Sunday, December 9, 2012

No, I Do Not Hate Autism

Just this past week I really came to realize the importance of perspective.  One truly can see a glass as half full, or half empty.

I opened up my facebook a few mornings ago, cup of coffee in hand, planning on spending a few mindless minutes prior to starting my day.  In my notifications, I saw that I had been invited to an event, it was called "I love my child but I HATE AUTISM".


The name itself gave me a visceral reaction.  As my boy was hovering nearby, I found myself blocking the screen so that he would not read those hurtful words.  The boy we have been raising to not only know that he has autism, but to be proud of it.  My immediate reaction was to post on the event saying that it a poorly named event, but after a moment's thought I decided I would "let it go".  We can't tackle every little thing after all. 

Later on, I just had to take a peak back at the page, and was surprised to see that there was a mocking tone being used towards those who had taken the time to acknowledge that they found the event name distasteful.  The offended were being treated as overly sensitive people with their heads in the clouds.  Others speculated that they must be the parents of young children, and obviously not dealing with aggressive adolescents.  Needless to see, it was at this point that I added my own two cents worth.

Others on the event page likened hating autism as being equal to hating cancer, or epilepsy.  I just don't get how they could possibly draw these similarities. You don't have to agree with me, but I don't see autism as a portion of my child. He is not a whole with one deficient part. Autism is sprinkled throughout him, integrally mixed in, where it belongs.  Autism is not a disease.  It is not like Dexter Morgan's "Dark Passenger", that needs to be segmented into a part of their being.  It is their being, it is how they interpret, and integrate into the world.

How can we hate autism?  This is when I saw the benefits of a differing perspective.  People on this page spoke of what their children should be, or could be.  They see autism as a parasite, feeding off their child, taking from them, disabling them.  They just don't seem to see their children for who they are.  Autism is not some masked terrorist who stole their child.  Your child is there, right there in front of you, if you are too busy grieving the child you thought you had, you might miss out on the chance to love and enjoy the one you have.
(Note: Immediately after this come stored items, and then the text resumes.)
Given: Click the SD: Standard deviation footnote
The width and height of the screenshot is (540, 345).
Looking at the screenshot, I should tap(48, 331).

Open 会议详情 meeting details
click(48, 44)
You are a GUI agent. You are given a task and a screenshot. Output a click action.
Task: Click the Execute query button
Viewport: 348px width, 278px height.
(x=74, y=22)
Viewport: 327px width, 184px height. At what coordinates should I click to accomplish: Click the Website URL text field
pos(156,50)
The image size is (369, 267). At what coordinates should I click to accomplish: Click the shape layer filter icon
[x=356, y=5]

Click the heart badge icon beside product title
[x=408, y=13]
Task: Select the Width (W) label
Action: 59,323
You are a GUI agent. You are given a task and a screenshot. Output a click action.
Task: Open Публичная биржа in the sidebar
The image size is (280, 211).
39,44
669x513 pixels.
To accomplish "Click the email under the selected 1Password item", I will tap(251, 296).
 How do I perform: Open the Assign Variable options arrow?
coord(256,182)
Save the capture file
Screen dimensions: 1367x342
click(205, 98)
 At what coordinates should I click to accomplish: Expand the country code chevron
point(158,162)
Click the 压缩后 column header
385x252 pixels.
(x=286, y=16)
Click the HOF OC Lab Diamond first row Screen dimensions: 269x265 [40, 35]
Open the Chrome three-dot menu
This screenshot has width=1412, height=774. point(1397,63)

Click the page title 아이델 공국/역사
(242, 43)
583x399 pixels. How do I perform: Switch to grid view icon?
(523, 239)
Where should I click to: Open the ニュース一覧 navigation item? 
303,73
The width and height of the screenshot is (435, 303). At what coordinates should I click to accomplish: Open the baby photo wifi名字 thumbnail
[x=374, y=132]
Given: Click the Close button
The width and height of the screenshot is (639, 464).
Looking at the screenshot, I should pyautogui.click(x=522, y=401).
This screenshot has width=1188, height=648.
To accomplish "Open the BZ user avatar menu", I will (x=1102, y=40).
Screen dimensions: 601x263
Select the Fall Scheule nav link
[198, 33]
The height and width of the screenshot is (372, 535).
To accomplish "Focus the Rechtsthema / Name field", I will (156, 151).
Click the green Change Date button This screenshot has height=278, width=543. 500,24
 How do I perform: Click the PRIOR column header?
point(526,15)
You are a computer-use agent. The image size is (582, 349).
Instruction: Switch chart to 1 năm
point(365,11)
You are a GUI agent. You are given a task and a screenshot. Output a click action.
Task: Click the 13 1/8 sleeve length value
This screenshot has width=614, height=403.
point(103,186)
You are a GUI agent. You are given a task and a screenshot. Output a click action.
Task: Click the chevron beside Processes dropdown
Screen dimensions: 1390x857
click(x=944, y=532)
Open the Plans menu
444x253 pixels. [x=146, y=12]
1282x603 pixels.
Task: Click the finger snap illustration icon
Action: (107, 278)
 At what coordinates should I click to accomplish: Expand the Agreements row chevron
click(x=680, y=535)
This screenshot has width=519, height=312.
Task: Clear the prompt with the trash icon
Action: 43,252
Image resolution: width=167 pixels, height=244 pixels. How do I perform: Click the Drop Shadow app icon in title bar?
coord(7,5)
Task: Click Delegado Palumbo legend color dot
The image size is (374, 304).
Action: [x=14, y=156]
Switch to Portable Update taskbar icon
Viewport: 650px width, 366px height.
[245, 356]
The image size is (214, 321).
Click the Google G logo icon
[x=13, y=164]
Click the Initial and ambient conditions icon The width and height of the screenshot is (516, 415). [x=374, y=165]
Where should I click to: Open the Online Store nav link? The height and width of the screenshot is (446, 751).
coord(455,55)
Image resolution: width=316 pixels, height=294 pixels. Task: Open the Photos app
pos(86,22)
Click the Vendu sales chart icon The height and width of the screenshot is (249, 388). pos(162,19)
How could I hate autism? Autism has many faces, but for me, it is the beautiful face of my boy.  It is the golden thread that is woven in and out of every fibre that is the tapestry of who he is.  Who he was meant to be.  And to me, he is perfect.  I could hate his autism no more than I could hate his creativity, his sense of humour, or any other part of his personality. To hate autism would be to hate him. 

I love my child, and I stand in awe of his autism. 

1 comment:

  1. Absolutely, totally, spot on. I understand wanting to alleviate symptoms, particularly in the more impacted areas of the spectrum, but to simply delete do you know what kind of person you'd end up with? Times that I find it hard to cope with? Yes. Hate it? No. What lesson would I be teaching if I did? We preach body acceptance to women so that their daughters won't end up with eating is this different? Thanks for the post, you're so very right in my opinion.